Внезапно чья-то ладонь будто невзначай легла Мефу на колено. В первую секунду Буслаев подумал, что это рука Дафны. Затем увидел браслеты на узком запястье, вздрогнул и поднял глаза на Прасковью. Загадочно улыбаясь, она смотрела в окно.
Меф испытал непонятное ему волнение. Ему хотелось и оставить руку, и сбросить ее. Эмоции заметались, как зерна в кофемолке. Пока Буслаев барахтался в этих глупых силках, Даф случайно наклонилась, чтобы выудить из-под столика кота, и первое, на что упал ее взгляд, была рука Прасковьи на колене у Мефа. Рука лежала на нем небрежно, по-хозяйски и, видимо, довольно давно. Так, во всяком случае, показалось Дафне.
Вспыхнув, Даф вскочила. Прасковья, играя бровями, перестала созерцать подмосковные ангары и с торжеством посмотрела на Дафну.
– Цто цлуцилось с нацей девоцкой? – пакостно сюсюкнул Ромасюсик.
Каждую секунду у него обнаруживались все новые речевые дефекты.
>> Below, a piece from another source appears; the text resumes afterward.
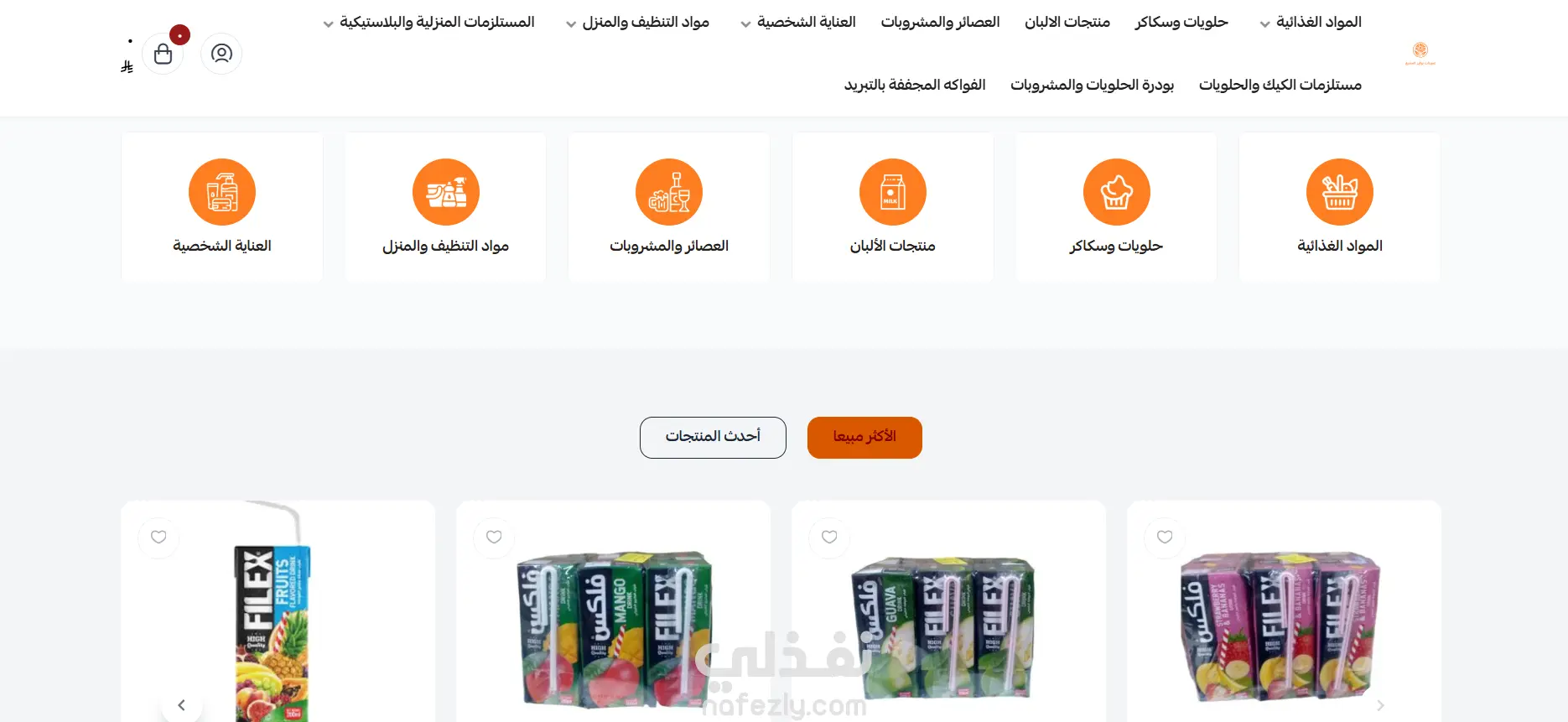Open the shopping cart icon
This screenshot has height=722, width=1568.
[164, 54]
– Ничего! Пойду узнаю, есть ли чай, – сказала Даф, захлопывая за собой дверь.
Уже в коридоре, вспомнив растерянное лицо Мефа, Дафна поняла, что поступила поспешно и глупо, выставив себя ревнивой дурой.
«Она специально хотела нас поссорить. Хочет, чтобы я ревновала и злилась. Если ей удастся впрыснуть яд сомнения – полдела уже сделано. До Джанкоя мы живыми не доберемся», – сказала себе Даф.
Она заставила себя успокоиться и, вспомнив, что сказала Ромасюсику, отправилась за чаем. Поезд трясло на стыках. Приходилось придерживаться за поручни. У купе проводников стояла грустная старушка. В подстаканнике, который она держала, прыгал и звенел ложечкой стакан.
– Вы тоже за кипятком? – вежливо спросила Даф.
Старушка виновато улыбнулась.
– Я выросла за полярным кругом, где шесть месяцев ночь. Мне всю жизнь хотелось увидеть море, – сказала она.
От ее лучистых добрых глаз разбегались морщины. Даф ободряюще улыбнулась старушке и прошла к самовару. Самовар оказался безнадежно холодным. Поняв, что в ближайшие часы чая не предвидится, Дафна протиснулась к туалету. Ей хотелось помыть руки.
У туалета Даф натолкнулась на молодого человека студенческого вида с ежиком темных волос. На шее у него болталось полотенце. Зубная щетка была залихватски заткнута за ухо.
– Э-э… – произнесла Даф. – Вы тоже туда? Я за вами.
– Я вырос за полярным кругом, где шесть месяцев ночь. Мне всю жизнь хотелось увидеть море, – вежливо объяснил Дафне молодой человек.
Дафна натянуто улыбнулась и метнулась в тамбур. В тамбуре мрачно покуривал здоровенный детина, руки и даже шея которого были покрыты татуировкой. Даф попятилась, прикидывая, успеет ли она выхватить флейту.